Pondering these questions, America Speaks provides a 19 year long case study of how technology and a bit of “out of the box” thinking can be used to get the public to air their views and generate engagement with “big debates”. Using technology to facilitate “uber town hall meetings” across the US, the programme has harnessed the public’s voices to assist policy decision-making. Imagine what could be possible as we go into the era of 4G, the normalisation of silver surfers, the maturation of Generation Y and the coming-of-age of Generation Wifi – the willingness and ability of the public to share its opinions could be limitless!

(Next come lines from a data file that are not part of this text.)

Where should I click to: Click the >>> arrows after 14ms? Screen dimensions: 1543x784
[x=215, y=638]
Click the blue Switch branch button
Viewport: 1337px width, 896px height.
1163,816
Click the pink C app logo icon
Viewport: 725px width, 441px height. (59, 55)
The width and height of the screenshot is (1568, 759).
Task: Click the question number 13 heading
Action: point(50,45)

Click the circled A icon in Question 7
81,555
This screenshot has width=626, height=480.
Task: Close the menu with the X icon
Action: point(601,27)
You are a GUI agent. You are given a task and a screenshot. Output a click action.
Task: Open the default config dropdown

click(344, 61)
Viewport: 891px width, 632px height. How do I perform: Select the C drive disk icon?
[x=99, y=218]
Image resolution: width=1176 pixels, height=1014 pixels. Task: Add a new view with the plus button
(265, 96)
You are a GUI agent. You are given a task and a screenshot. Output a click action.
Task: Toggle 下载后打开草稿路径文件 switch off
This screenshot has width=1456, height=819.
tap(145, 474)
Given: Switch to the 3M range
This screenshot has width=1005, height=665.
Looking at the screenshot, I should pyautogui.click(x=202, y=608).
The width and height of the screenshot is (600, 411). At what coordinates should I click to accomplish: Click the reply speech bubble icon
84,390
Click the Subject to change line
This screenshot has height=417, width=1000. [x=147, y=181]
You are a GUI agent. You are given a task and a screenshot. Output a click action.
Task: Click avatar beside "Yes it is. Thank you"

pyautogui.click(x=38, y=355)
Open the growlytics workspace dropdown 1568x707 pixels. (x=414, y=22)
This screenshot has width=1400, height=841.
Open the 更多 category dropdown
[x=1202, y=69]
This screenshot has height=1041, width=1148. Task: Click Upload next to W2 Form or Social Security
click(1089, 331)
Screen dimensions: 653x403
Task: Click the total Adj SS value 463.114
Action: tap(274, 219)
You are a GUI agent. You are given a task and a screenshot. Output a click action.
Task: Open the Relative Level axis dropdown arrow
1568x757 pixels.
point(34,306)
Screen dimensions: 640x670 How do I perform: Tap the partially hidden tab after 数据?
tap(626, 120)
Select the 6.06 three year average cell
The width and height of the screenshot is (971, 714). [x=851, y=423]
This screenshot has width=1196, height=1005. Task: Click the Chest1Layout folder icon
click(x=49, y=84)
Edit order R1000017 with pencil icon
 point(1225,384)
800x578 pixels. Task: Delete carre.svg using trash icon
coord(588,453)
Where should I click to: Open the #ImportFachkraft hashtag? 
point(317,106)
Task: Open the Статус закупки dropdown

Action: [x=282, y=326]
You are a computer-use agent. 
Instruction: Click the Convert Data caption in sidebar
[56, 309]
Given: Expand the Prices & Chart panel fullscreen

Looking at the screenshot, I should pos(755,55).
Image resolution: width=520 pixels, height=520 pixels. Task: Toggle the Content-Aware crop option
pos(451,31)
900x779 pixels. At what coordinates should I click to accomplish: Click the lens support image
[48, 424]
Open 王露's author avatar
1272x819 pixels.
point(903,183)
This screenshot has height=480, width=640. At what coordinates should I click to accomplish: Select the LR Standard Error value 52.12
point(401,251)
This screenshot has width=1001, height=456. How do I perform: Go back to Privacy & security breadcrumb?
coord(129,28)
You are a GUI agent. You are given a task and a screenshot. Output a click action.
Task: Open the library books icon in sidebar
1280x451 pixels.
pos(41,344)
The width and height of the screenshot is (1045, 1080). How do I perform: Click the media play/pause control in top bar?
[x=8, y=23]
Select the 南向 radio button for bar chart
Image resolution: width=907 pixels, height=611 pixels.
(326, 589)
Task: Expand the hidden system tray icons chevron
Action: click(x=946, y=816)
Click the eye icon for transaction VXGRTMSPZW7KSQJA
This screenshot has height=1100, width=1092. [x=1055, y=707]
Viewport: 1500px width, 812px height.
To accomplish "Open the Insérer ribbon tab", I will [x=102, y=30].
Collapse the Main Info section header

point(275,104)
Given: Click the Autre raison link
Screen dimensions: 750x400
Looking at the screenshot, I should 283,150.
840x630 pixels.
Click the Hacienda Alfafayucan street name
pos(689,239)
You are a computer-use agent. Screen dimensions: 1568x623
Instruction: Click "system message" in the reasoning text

As for hierarchies of data, the world of clinical trials is seeing a move towards real world data, highlighting a change in classical notions of data value. Social-research methodologies such as the citizen jury exist that can be used to guide the process of insight collection and deliberation on complex topics. I for one can imagine using the citizen jury format to facilitate a set of tweet-ups on a pertinent topic such as the impending obesity time bomb or the continuation of full health services for smokers.

The potential for the public to add value to the process of healthcare priority setting was highlighted by Litva et al. in 2002 and the world has changed significantly since then – more things are possible than ever before. Back in 2010, we launched our We Hate Social Media campaign to challenge misconceptions in the health industry about the role of social media in communications. Now at the start of a new year, I wonder if “we hate data and dialogue” and I truly hope this is not the case.

Comments

  1. Posted on 15 January 2014
    by Dr Simon Moore

    I think you allude to critical point about data capture – its only as good as you are at a) asking the right questions, b) in what format and c) allowing respondents to tell their own story (free from cognitive anchoring or framing). So for example if you ask patients ‘Are you experiencing pain with your present condition? Yes or No’ it has been shown that around 83% say yes. If you add a middle ground response of ‘maybe’ the yes to pain response drops to 40-50%. If you ask the question in another way ‘In terms of your present condition do you experience any: Anxiety, Discomfort,or Pain – the pain selection drops to around 20%. If you simply ask people to ‘tell me about your experience with your present condition’ – pain indication might then drop further to below 20%. So my point is data and dialogue are vital insights – but the way agencies are currently undertaking methods to uncover those insights is shocking!

  2. Posted on 17 January 2014
    by NW1er

    Hi Simon, thanks for your comment. I hope all has been well since we last saw you – we should catch up to discuss “what’s cooking”.

    I agree regarding the absolute importance of a clear methodology and rigour in all aspects of this, including question development. This is especially pertinent if our aim is to develop data/insights that challenge the traditional hierarchy and can be considered with credibility.

    All too often agencies can inherit surveys that could have been otherwise constructed and I fear insufficient consideration is given to the objectives of the research when it is initiated. Given the costs of large scale quantitative surveys, it’s such a shame when they aren’t designed to serve a “higher purpose” and the leading driver is the development of “top stats” and “guess what?” figures. The challenge can be compounded when the research is commissioned at a global level, and the insights and methodology requirements may vary from market to market.

    A research approach should be co-created with the audiences and stakeholders that the outcomes aim to inform, and a discovery phase should be incorporated into research planning. This could even be done via some of the novel approaches the post alludes to, and the act of engagement and participation in itself will create traction around the issue.